There has been lots of research showing how decapods can feel pain. For instance, research from Barr et al. (2008) found the presence of opioids and opioid receptors in crabs, leading them to postulate that some crustaceans may possess an analgesic system like that found in vertebrates. Crabs have shown memory of aversive stimuli and learnt to avoid electric shocks by refraining from entering the environment associated with the painful stimulus, rather than simply escaping from it. Research from 2015 found that a painful situation triggers a stress response in crabs. Other studies have shown that crustaceans rub and hold an injured area, as well as limp and reduce the use of injured body parts, also suggesting that they feel pain.
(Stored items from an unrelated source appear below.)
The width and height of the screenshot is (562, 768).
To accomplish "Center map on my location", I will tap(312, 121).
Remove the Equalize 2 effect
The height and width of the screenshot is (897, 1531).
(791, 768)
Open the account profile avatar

Therefore, eyestalk ablation will undoubtedly cause pain to the shrimps and prawns who experience it. This has already been proven. Studies have shown that shrimp and prawns display behaviours associated with pain during and after eyestalk ablation, which include tail flicking, rubbing the affected area and flinching. For instance, a 2012 study by Diarte-Plata et al. titled “Eyestalk ablation procedures to minimize pain in the freshwater prawn Macrobrachium americanum,” studied three groups and two controls of shrimps to determine the amount of stress caused by unilateral eyestalk ablation, unilateral eyestalk ablation and covering to allow coagulation, and ligation at the base of the eyestalk (the control groups were only manipulated but not ablated).
These scientists concluded that:
the trauma caused by the treatments in M. americanum was reflected by behaviours related to pain, including tail flicking as a reflex response to allow escape and rubbing the affected area. In addition, we also observed alterations in five behaviours. Four behaviours were directly related to pain and discomfort – non-sheltering, disorientation, recoil and stooping – and the fifth, feeding behaviour, was related to the hormonal disorder caused by the extirpation of the X organ sinus gland. The variables that were directly affected by the treatments were bleeding, ligating and hormonal state. The treatment that caused the most significant negative stimulus was ligation. The animals in the ligation group exhibited up to 50% more flicking, 90% more rubbing, 50% more disorientation, and 80% more recoil than the animals in the other subgroups.
Due to the cruelty of this practice, there are now some crustacean factory farms in Brazil, Colombia, Ecuador, México, and Thailand that are no longer using eyestalk ablation, but it is still used around the world. The UK supermarket Marks and Spencer has claimed that their supply chain of warm-water prawns is 100% eyestalk ablation free, and its competitor Waitrose claims to have a strict policy “prohibiting eyestalk ablation in shrimp (prawn) broodstock reproduction.” Nevertheless, the breeding of crustaceans in factory farms continues to be a cruel practice, and as killing them by fishing them directly from the sea is also cruel, the only meaningful ethical stand is to stop the consumption of crustaceans altogether — which, together with stopping the rest of animal exploitation, is what the vegan world paradigm is all about.